Task set:
1: Write out, word for word, the stretch of the piece on Tim Hortons share buybacks from "I doubt many" through "actually quite disappointed.".
2: Return the records unchanged, from their first line through the line that contains "coord(638,16)", including that line.

The idea is straightforward. If you are going to be a net buyer of stock in the future, you benefit when the price of shares fall. Afterall, the company is going to generate the same cash flows anyway. The less you have to pay for the stock, the higher your returns.
But this applies even if you have no intention of ever purchasing another share gain. That’s because you are still accumulating a position in the company indirectly through the buyback.
In the case of Tim Horton’s, the billions that the company will spend on buybacks will be more effective if the share price languishes. The firm gets to buy a bigger amount of stock for every dollar spent on repurchases. By the end of the decade, your ownership stake in a wonderful business will be higher and your returns will be better in the long run.
Why shareholders should be angry
Unfortunately, Tim’s shares haven’t languished. In fact, they have been one of the market’s better performers.
But if you’re a long term investor (which I think most Foolish readers are) and you think Tim’s is a wonderful business (which I think most will agree it is), then you’ll agree that the company’s recent outperformance is actually a bad thing. That applies to prospective and existing shareholders alike.
Foolish bottom line
Just like flying a plane, the type of thinking required to become a successful investor is counterintuitive.
I doubt many Tim Horton’s shareholders will lose much sleep over the stock’s appreciation. But the recent share price rally isn’t something to celebrate. Savvy investors are actually quite disappointed.

Extracted information:

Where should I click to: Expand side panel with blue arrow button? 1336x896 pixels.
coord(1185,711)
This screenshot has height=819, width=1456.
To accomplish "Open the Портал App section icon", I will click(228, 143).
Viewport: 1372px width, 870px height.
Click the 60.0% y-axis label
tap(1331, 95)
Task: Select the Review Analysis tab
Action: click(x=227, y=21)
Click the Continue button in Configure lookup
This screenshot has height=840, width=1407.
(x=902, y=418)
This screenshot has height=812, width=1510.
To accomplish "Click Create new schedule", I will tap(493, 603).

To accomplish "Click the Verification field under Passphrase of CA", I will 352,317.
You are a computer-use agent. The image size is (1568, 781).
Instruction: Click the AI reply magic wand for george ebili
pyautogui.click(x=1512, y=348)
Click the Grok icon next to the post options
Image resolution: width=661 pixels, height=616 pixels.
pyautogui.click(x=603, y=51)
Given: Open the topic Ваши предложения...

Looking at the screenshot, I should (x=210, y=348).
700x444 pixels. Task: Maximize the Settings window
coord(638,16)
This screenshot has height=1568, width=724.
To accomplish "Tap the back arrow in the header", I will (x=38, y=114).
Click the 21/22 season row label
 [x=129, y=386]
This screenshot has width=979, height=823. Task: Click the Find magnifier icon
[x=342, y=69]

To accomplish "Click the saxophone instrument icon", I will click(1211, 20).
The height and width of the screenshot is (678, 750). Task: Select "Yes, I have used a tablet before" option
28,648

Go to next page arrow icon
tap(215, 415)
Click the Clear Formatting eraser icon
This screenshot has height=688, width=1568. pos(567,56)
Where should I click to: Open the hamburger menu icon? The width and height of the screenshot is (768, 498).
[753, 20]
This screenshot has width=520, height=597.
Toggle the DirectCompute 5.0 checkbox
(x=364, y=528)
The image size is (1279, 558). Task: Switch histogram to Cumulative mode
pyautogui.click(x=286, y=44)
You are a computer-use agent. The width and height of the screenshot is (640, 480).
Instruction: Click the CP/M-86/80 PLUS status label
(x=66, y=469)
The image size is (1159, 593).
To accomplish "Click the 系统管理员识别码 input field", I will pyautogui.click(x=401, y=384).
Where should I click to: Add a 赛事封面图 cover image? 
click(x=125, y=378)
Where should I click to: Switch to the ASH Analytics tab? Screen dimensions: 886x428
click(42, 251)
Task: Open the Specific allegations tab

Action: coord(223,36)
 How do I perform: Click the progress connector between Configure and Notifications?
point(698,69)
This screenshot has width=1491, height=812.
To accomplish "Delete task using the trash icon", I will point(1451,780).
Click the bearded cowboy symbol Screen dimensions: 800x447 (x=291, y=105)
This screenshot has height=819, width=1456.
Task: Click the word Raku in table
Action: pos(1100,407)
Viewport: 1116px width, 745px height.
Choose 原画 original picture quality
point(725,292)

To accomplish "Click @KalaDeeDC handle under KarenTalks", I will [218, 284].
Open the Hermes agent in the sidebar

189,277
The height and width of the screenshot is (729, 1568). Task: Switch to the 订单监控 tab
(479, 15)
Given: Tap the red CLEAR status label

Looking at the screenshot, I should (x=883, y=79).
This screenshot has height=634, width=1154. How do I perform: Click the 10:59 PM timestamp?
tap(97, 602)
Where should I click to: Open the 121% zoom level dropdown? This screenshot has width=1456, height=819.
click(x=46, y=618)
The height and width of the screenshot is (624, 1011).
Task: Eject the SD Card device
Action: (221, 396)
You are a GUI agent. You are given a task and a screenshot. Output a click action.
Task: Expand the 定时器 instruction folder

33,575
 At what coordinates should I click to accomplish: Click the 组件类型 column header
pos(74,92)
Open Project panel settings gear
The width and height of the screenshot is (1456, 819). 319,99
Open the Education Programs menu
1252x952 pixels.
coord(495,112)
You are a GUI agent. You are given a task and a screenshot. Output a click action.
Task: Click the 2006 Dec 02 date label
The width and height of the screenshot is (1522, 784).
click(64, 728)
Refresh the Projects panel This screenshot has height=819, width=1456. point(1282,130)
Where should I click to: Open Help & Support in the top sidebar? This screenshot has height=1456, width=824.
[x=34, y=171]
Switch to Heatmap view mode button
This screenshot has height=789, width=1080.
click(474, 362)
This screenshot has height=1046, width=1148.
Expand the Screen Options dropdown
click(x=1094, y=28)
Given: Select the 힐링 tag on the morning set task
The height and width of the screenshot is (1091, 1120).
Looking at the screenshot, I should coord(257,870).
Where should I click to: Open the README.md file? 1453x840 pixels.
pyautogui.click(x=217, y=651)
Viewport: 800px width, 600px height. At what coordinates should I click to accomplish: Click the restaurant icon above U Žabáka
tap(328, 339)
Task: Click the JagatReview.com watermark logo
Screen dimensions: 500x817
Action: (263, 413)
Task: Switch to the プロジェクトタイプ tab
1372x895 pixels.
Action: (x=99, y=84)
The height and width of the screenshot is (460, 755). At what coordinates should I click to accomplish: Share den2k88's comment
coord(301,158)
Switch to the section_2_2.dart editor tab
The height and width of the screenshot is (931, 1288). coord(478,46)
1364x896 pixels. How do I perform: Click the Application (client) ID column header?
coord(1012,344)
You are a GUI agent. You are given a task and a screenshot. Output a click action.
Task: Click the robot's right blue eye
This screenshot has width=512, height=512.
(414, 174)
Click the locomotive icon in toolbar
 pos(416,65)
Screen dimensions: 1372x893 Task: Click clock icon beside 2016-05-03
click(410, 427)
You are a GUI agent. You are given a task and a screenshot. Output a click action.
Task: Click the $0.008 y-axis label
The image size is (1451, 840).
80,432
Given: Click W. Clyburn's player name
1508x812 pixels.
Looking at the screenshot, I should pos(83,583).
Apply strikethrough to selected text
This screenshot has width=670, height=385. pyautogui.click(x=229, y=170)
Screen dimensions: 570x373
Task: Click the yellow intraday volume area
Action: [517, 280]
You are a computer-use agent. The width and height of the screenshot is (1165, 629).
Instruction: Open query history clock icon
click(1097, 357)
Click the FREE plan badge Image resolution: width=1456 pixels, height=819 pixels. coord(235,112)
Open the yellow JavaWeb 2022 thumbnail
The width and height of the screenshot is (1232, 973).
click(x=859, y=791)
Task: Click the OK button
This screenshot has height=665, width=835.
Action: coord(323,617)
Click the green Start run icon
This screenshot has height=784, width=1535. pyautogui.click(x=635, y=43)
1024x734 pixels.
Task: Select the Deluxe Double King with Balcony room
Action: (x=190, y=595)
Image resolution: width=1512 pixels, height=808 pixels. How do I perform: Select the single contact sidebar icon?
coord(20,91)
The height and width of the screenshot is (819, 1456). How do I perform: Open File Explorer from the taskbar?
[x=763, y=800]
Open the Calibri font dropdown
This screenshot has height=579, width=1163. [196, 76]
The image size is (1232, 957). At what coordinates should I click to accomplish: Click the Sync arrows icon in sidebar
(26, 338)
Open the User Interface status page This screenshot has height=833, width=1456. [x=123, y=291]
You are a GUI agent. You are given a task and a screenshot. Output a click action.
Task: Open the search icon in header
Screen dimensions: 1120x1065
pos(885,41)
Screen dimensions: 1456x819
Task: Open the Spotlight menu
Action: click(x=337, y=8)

Answer list:
1:
I doubt many Tim Horton’s shareholders will lose much sleep over the stock’s appreciation. But the recent share price rally isn’t something to celebrate. Savvy investors are actually quite disappointed.

2:
Where should I click to: Expand side panel with blue arrow button? 1336x896 pixels.
coord(1185,711)
This screenshot has height=819, width=1456.
To accomplish "Open the Портал App section icon", I will click(228, 143).
Viewport: 1372px width, 870px height.
Click the 60.0% y-axis label
tap(1331, 95)
Task: Select the Review Analysis tab
Action: click(x=227, y=21)
Click the Continue button in Configure lookup
This screenshot has height=840, width=1407.
(x=902, y=418)
This screenshot has height=812, width=1510.
To accomplish "Click Create new schedule", I will tap(493, 603).

To accomplish "Click the Verification field under Passphrase of CA", I will 352,317.
You are a computer-use agent. The image size is (1568, 781).
Instruction: Click the AI reply magic wand for george ebili
pyautogui.click(x=1512, y=348)
Click the Grok icon next to the post options
Image resolution: width=661 pixels, height=616 pixels.
pyautogui.click(x=603, y=51)
Given: Open the topic Ваши предложения...

Looking at the screenshot, I should (x=210, y=348).
700x444 pixels. Task: Maximize the Settings window
coord(638,16)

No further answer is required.